Here and now, already at home in Ithaca, I invite you to join me in setting out for yet another Ithaca, as we begin composing a Cornell we can now only imagine. Inspiring us, encouraging us along the way, will be the examples of all those whose earlier endeavors have brought us thus far.

In this American Ithaca, in a land of giddy heights and swirling depths, Cornell University began with a fearless leap. Impelled by an extraordinary confluence of purpose, Ezra Cornell and Andrew Dickson White -- strong-minded idealists -- willed into being a new kind of American university. It was to be, and has become, a center of learning that encompasses the traditional and the novel, the liberal and the practical, the development of the private self and the fulfillment of public obligation.
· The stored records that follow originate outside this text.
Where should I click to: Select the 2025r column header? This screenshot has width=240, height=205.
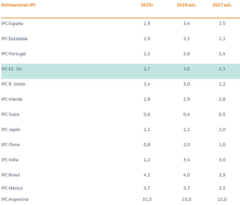click(147, 5)
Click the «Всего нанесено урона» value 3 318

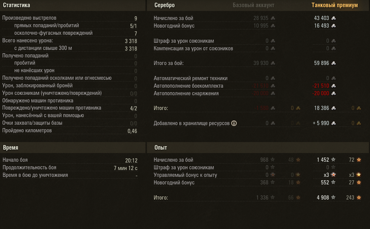pos(131,41)
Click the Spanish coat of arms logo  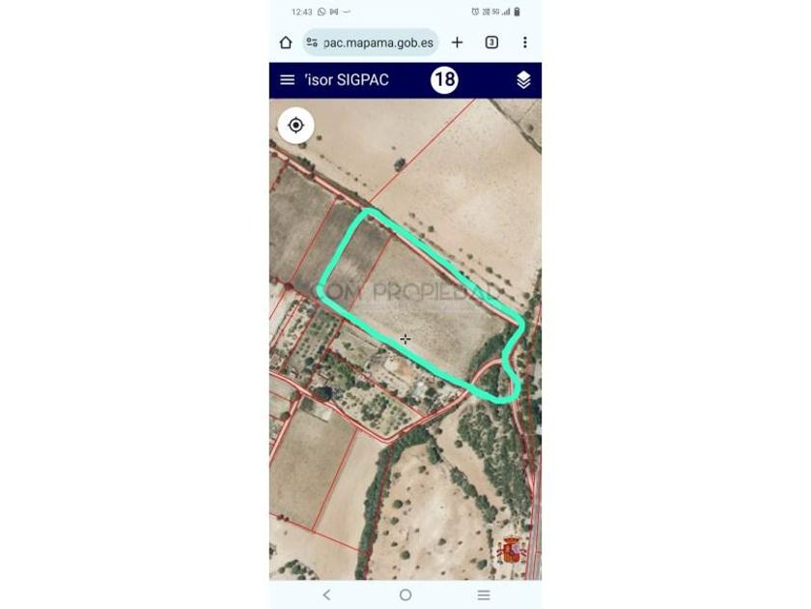[512, 550]
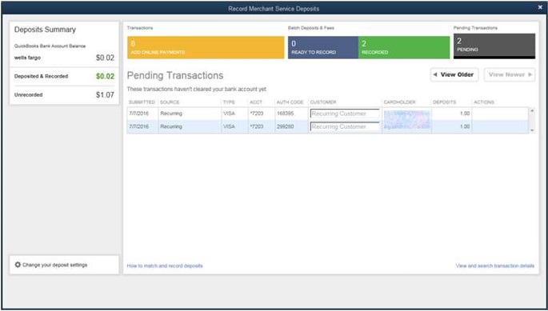Open the How to match and record deposits link

(x=165, y=266)
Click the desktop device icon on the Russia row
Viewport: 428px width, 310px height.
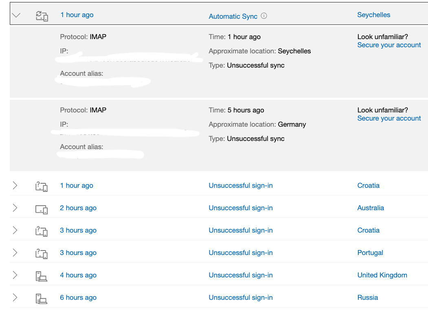pyautogui.click(x=42, y=298)
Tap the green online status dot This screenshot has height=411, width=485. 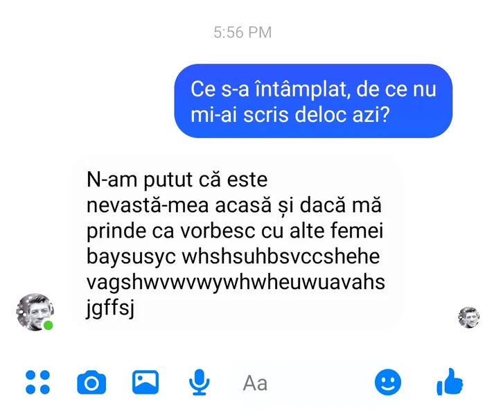coord(48,326)
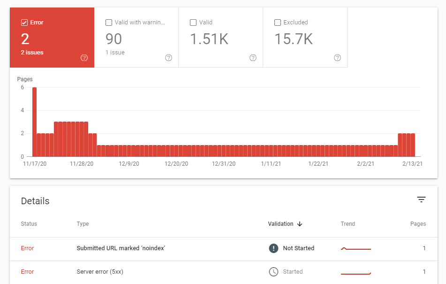This screenshot has width=446, height=284.
Task: Click the Pages column header
Action: pyautogui.click(x=418, y=224)
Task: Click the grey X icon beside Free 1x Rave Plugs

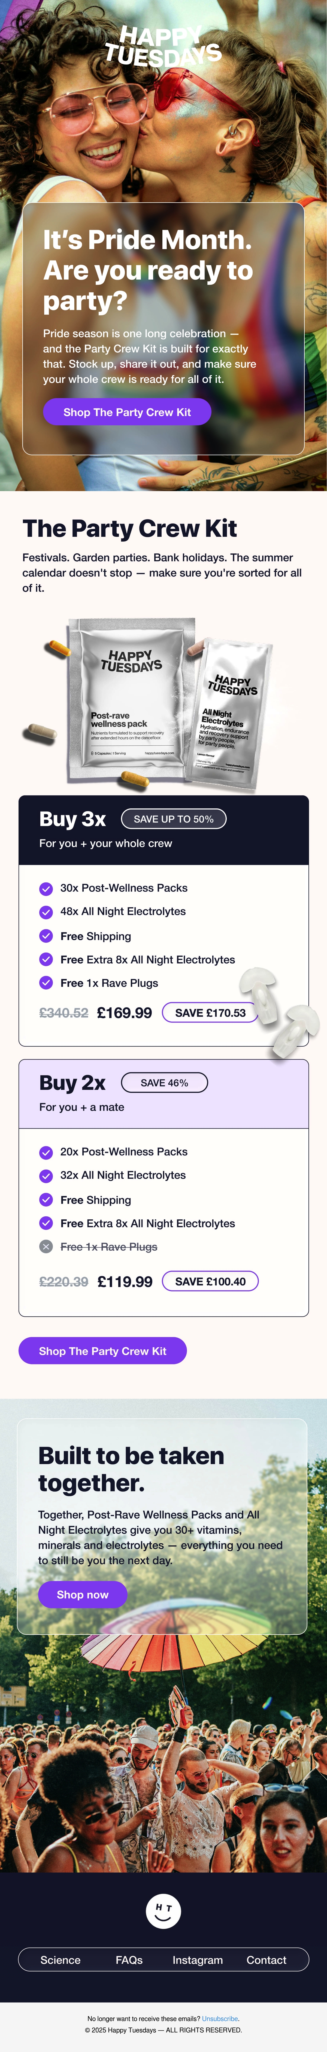Action: point(46,1247)
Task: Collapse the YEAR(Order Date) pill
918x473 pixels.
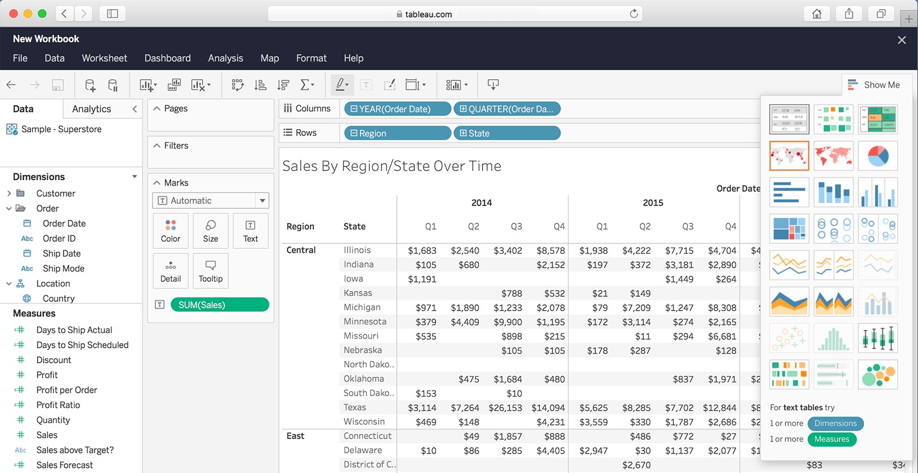Action: [x=354, y=109]
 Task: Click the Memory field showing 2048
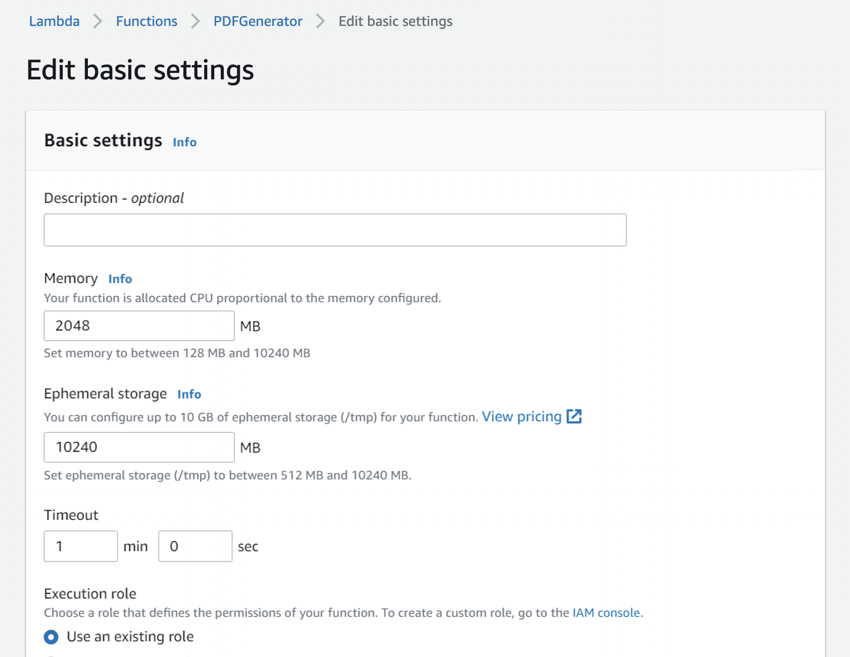click(x=139, y=326)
In its founding manifesto, it recognizes as a "fundamental and formative principle," the "absolute and essential importance of human development in its richest diversity." This school where "any person can find instruction in any study" remains the only university in the country to unite the mission of a highly selective, privately endowed institution with that of a state-assisted land-grant university serving all citizens. That is Cornell's unique history -- and the unique source of its strength today.

First the leap -- and then the composing. Here among these ravines and precipices, rock faces and waterfalls, the physical siting of our campus began with a single bridge: a rough but serviceable structure, wide enough to carry a horse and buggy across Cascadilla Gorge, where College Avenue is now. That first bridge was made of good solid wood, yet within ten years the robust young University, with an eye to the future, replaced it with a bridge of iron -- built for the ages, as everyone believed at the time. But within 30 years, the iron bridge, too, had to be pulled down to make way, in 1898, for the sturdy and picturesque stone arch-- the gift of William H. Sage -- that we still use today.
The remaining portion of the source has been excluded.